Solar panels are designed to
convert sunlight into electricity. But when it's cloudy or rainy, they're
rendered useless. There are batteries, like the Tesla Powerwall, designed to
store electricity for those cloudy days. But the technology isn't quite
effective or cheap enough to make using solar power worth it in regions that
don't receive a lot of sunlight.
A group of researchers from
Soochow University in China has come up with a promising solution to that
problem: they've developed solar panels that can generate power from raindrops.
Their research, published
last month in the journal ACS Nano, details how technology known as a
triboelectric nanogenerator, or TENG, could get added to a solar panel to
capture energy from the motion of raindrops that hit it.

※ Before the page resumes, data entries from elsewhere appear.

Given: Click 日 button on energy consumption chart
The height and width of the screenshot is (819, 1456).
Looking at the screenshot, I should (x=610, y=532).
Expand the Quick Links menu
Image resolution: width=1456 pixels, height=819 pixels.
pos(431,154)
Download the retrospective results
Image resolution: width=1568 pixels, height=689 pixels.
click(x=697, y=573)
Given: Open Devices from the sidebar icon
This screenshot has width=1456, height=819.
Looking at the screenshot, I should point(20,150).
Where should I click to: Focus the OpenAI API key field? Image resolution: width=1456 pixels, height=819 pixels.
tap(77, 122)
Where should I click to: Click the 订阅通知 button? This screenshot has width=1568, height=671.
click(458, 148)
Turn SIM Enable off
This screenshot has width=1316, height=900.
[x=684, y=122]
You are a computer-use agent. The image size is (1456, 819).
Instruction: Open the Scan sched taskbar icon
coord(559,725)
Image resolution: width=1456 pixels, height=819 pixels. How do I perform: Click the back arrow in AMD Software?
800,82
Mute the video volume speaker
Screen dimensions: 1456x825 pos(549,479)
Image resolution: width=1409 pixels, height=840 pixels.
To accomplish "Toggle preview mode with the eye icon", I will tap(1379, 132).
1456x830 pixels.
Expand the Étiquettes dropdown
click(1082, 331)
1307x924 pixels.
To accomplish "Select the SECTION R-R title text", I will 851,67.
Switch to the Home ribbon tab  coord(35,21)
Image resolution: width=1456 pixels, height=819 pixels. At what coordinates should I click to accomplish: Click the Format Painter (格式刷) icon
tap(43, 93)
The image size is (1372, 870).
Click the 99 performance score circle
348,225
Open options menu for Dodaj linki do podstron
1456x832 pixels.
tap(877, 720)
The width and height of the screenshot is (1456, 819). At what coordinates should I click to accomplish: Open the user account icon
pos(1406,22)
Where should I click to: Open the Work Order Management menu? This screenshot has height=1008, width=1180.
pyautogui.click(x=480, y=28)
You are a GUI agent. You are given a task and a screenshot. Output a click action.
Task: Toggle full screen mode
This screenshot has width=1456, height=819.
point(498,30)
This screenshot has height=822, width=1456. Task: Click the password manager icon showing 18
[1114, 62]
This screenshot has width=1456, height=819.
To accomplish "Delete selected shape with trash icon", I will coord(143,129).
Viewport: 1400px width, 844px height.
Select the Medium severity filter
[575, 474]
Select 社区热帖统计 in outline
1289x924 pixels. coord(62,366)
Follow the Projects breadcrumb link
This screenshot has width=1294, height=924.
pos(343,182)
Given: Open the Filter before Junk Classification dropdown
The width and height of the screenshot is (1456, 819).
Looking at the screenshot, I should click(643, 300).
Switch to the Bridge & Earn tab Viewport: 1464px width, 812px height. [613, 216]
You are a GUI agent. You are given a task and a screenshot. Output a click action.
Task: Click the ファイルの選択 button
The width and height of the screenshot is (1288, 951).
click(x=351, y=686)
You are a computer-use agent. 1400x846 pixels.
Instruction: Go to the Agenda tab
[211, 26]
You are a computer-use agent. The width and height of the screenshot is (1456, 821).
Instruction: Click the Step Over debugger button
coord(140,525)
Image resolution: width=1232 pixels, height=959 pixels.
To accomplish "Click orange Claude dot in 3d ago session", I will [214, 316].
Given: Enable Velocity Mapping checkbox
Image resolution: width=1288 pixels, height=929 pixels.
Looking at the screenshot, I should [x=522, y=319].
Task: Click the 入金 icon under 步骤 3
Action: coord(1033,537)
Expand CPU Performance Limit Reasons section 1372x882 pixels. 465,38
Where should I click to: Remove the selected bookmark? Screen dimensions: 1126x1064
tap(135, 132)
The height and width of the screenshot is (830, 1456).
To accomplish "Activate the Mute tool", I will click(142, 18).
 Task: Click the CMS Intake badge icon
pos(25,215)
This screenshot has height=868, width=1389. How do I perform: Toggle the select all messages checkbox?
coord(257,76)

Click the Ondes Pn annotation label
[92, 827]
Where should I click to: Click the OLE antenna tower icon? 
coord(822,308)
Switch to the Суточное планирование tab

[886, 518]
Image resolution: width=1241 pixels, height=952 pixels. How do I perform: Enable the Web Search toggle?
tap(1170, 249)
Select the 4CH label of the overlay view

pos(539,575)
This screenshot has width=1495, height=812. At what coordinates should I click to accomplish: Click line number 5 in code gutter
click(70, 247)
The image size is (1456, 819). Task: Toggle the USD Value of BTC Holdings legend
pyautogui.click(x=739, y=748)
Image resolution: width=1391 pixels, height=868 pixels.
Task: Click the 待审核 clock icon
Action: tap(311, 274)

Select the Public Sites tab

Nanogenerators, in
simple terms, are devices that convert mechanical energy, or movement, into
usable electricity.
The TENG would do that on a very
small scale for raindrops.The researchers behind the new study developed a
hybrid solar panel that incorporated the TENG technology yet was still
lightweight and cheap enough to mount on roofs. To accomplish this, they
experimented with different transparent plastics, or polymers, that form a
layer between the TENG layer and the solar cells on a panel. The layers were
connected but could function independently — making it possible for the solar
panel to generate electricity in a range of weather conditions.
If the researchers can
figure out how to bring down the cost of production of such a product, the
technology could potentially revolutionize how solar panels are used. It would
make solar power an efficient clean-energy solution even in less sunny areas
that aren't currently considered ideal for solar-energy collection.
Solar power, despite its
weather-related challenges, is quickly becoming one of the fastest-growing
energy sources worldwide. The price for installing commercial solar panels —
those used by companies like Apple, Walmart, and Amazon — has fallen by over
58% since 2012, according to the Solar Energy Industries Association.
The International Energy
Agency predicts that renewable energy will comprise 40% of global power
generation by 2040. In the next five years, the share of electricity generated
by renewables worldwide is set to grow faster than any other source.